After Whitfield was pushed to the forefront of district controversy, he revealed to WFAA that he thinks trouble began in the primarily white Texas suburb after writing a letter to the school community following the murder of George Floyd. 

He wrote that systemic racism is “alive and well” and that the community all needed to work together to achieve “conciliation for our nation.”  

In 2020, Whitfield became the first Black principal at Colleyville Heritage High School. He's been a shining star with the district and has been promoted several times within the Grapevine-Colleyville ISD system. 

Yet in 2019, Whitfield said he felt his progress was being attacked when someone complained to administrators that he was setting a "bad example" by posting pictures of himself kissing his wife on Facebook. 

The photos were from an anniversary trip in Mexico over a decade ago and showed the pair kissing one another and embracing on a beach, fully clothed in the sand. He said he agreed to take some of the photos down. Whitfield's wife is white and has defended him publicly. 

Once Whitfield was sidelined, speculation grew throughout the community that the district had a knee-jerk reaction to Stetson Clark's CRT comments and parental input that followed. 

The district has said: "The decision to place Dr.

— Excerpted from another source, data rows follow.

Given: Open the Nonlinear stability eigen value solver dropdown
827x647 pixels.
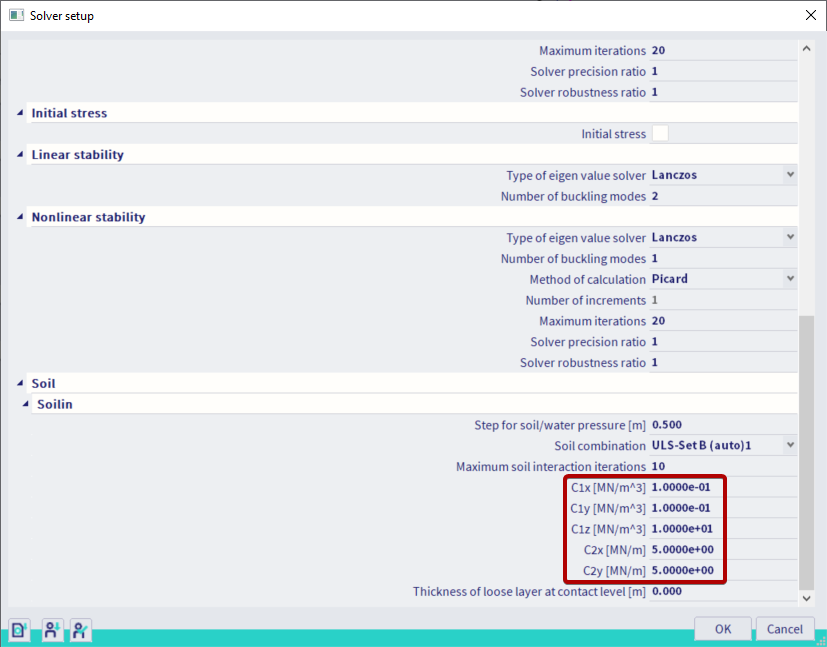Looking at the screenshot, I should click(x=790, y=237).
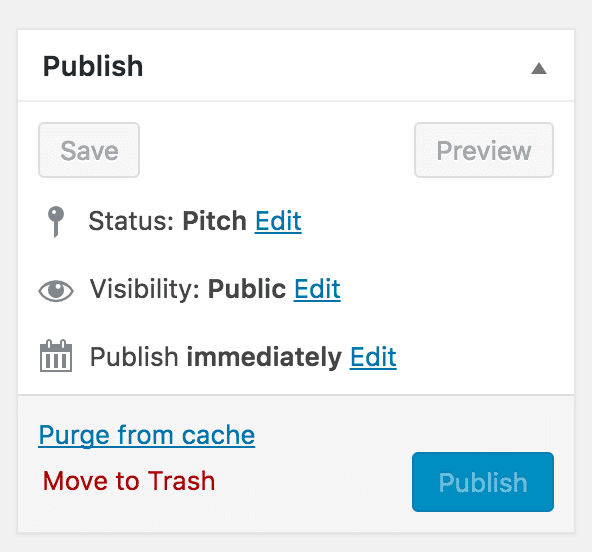Viewport: 592px width, 552px height.
Task: Click the calendar schedule icon
Action: (56, 356)
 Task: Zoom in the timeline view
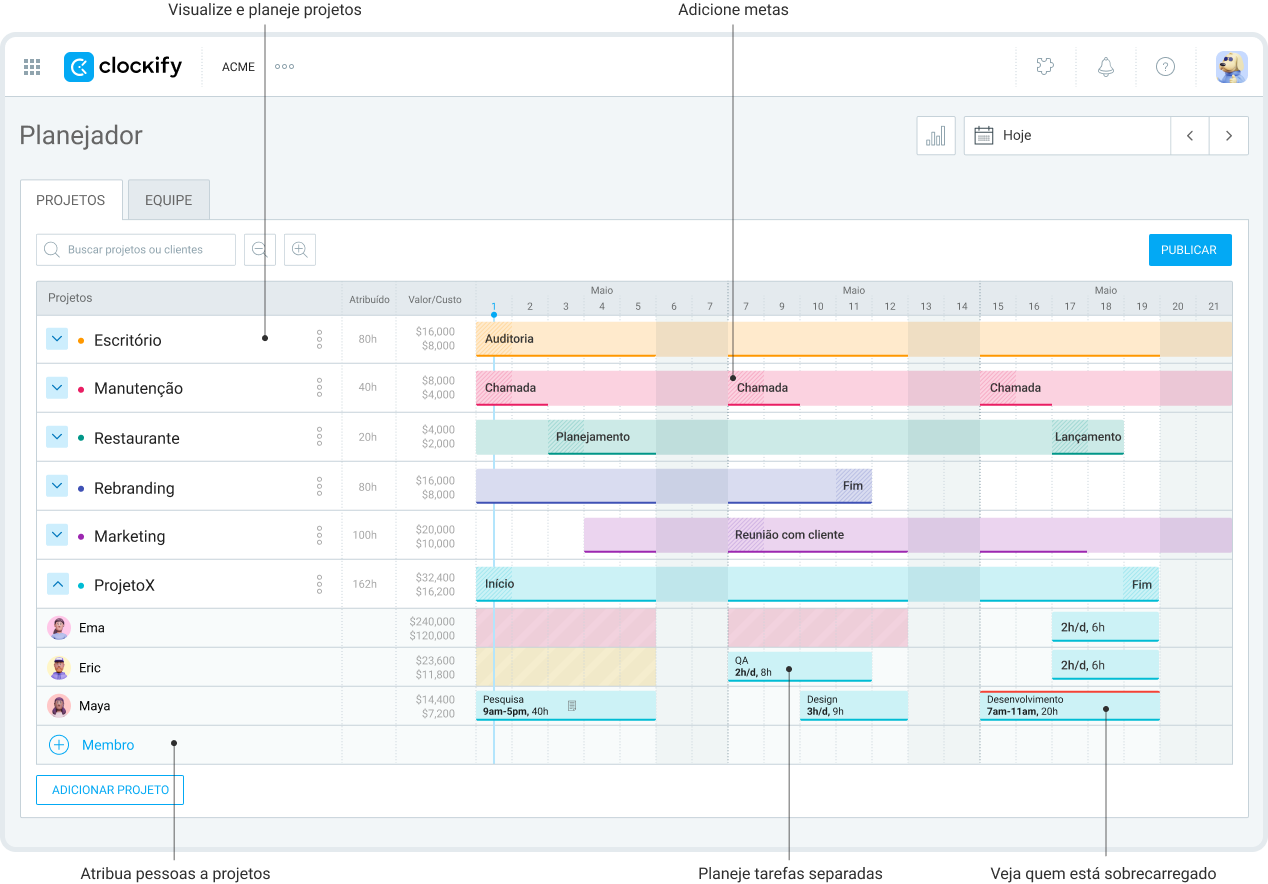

Whitfield on administrative leave was not a result of statements made by members of the public, including those who spoke at recent meetings of the GCISD Board of Trustees. Nor was the decision made in response to allegations Dr. Whitfield was teaching Critical Race Theory, or because of the photos on his social media account that were brought to the attention of the District in 2019."

"I've heard from educators both locally and across the country going through similar issues in their respective communities," Whitfield said. "Anti-CRT folks can't prove that those teachings are even in public education, and my advice to the people facing criticism is not to be afraid to speak up and fight." 

The belief that Whitfield has been targeted because he was vocal for diversity and inclusion fueled a student walk-out and passionate statements supporting him during the public comment section of board meetings. 

RELATED: Students held walkout in support of Colleyville Heritage HS principal sidelined amid critical race theory complaints

Whitfield was a beloved figure in his school and wanted to thank the people that fought for him.

"People listened to them, and it may not seem like it because they didn't get the desired outcome they wanted--but they have been an inspiration to so many people around the country," Whitfield said. "I'm proud of them for speaking up and letting their voice be heard. They were talking about their experiences as students of color, inspired people, so don't think this is the end of their fight." 

WFAA asked Whitfield if he thought another school district would hire him after all of this -- and he sounded confident. 

"I'm sure there will be those opportunities down the road. Whatever it is I'm doing, I want to be actively involved in making kids' lives better."